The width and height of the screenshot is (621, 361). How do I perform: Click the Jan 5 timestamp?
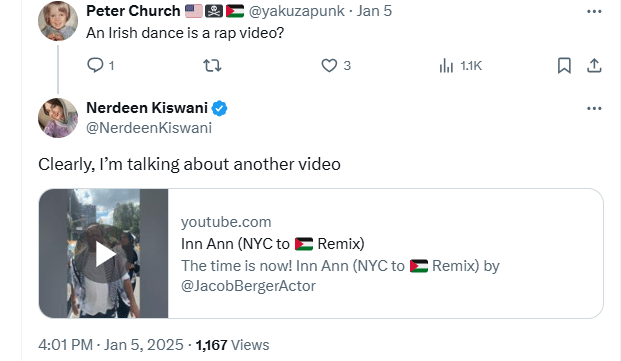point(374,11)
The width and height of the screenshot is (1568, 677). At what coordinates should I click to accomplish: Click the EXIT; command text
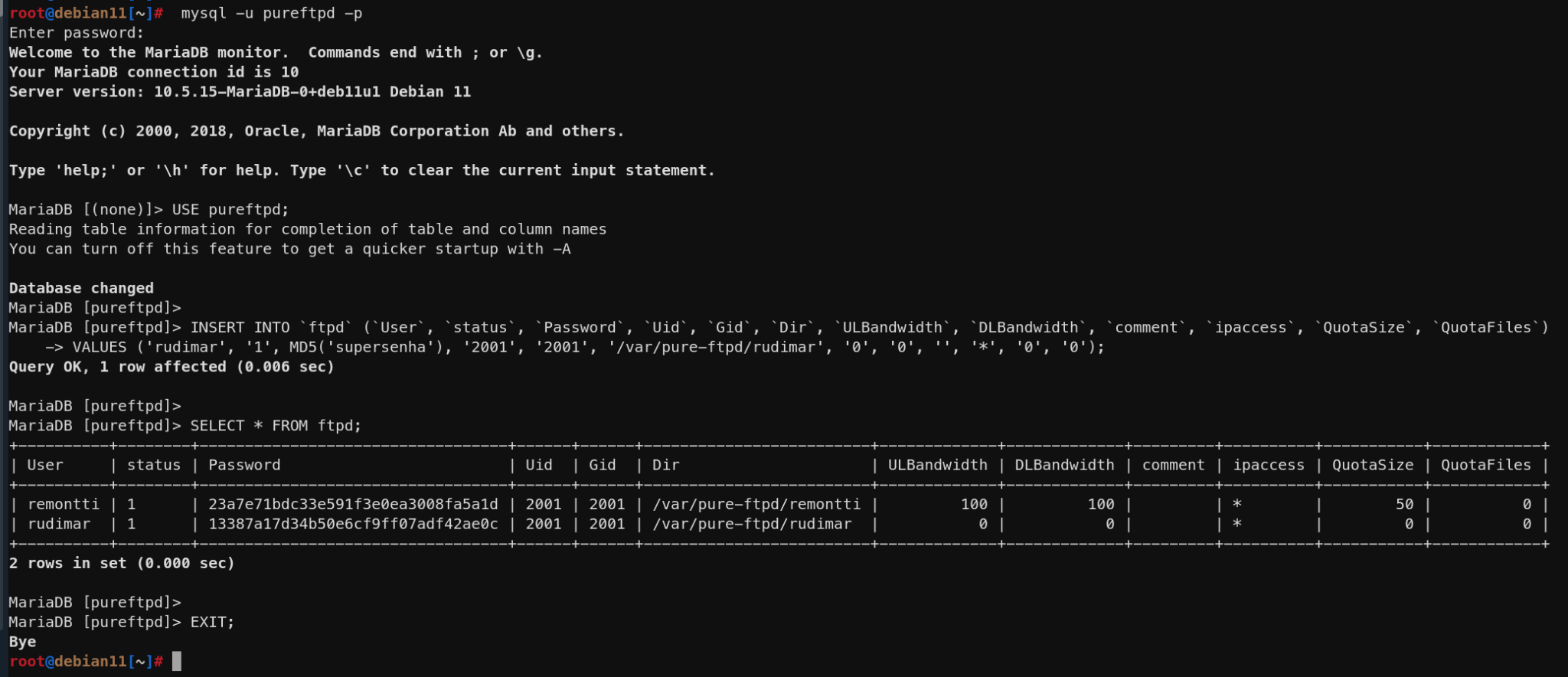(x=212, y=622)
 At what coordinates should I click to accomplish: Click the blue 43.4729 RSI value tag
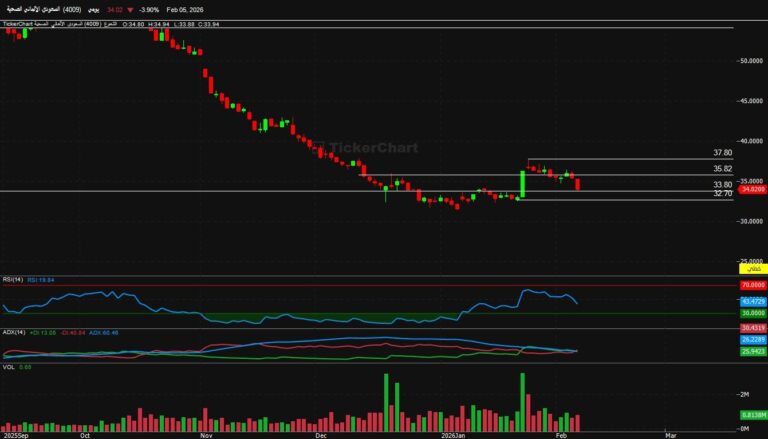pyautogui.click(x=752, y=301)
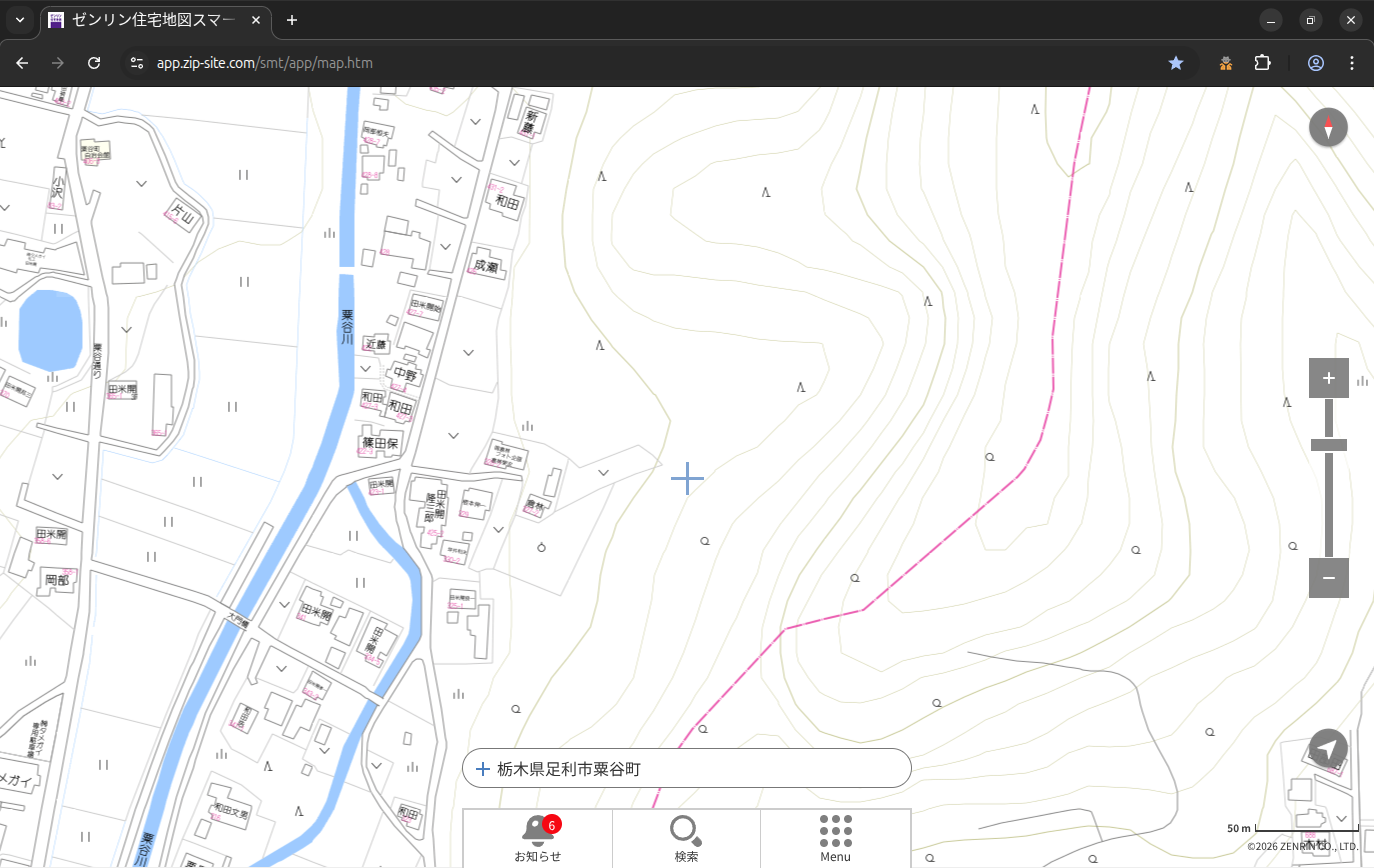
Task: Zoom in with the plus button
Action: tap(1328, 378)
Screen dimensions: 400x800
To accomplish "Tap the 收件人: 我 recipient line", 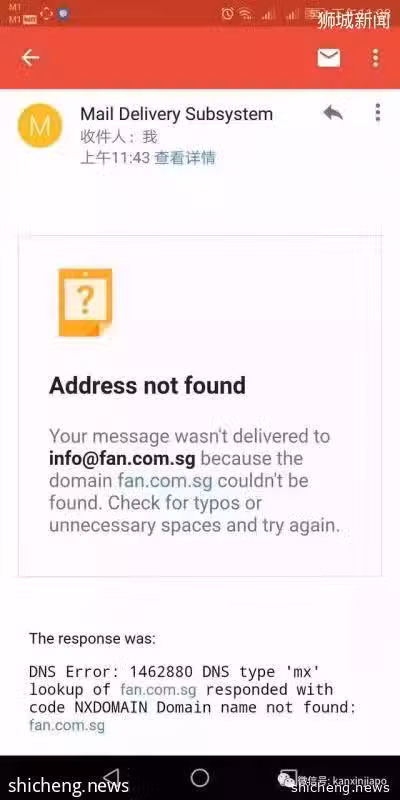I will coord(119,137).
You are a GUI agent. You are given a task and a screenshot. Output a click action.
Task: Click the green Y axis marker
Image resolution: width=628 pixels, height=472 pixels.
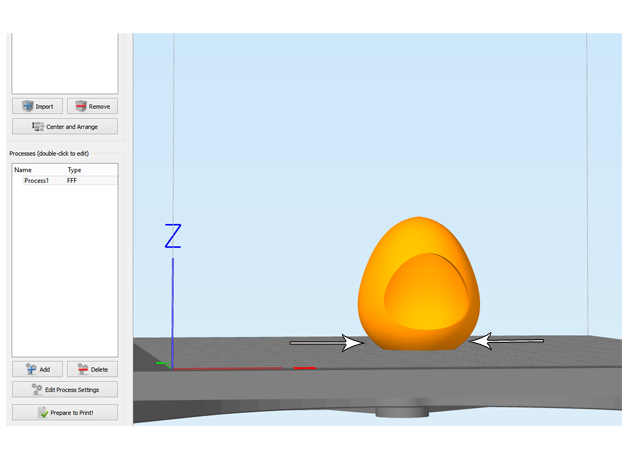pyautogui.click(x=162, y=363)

□ □ □ □ □ □ □

- Task statement:
Please repeat exactly the lines from the one containing "Task: Click the green Y axis marker" through the last line of the records, both included, and leave out the pictures.

- Solution for this exercise:
Task: Click the green Y axis marker
Image resolution: width=628 pixels, height=472 pixels.
pyautogui.click(x=162, y=363)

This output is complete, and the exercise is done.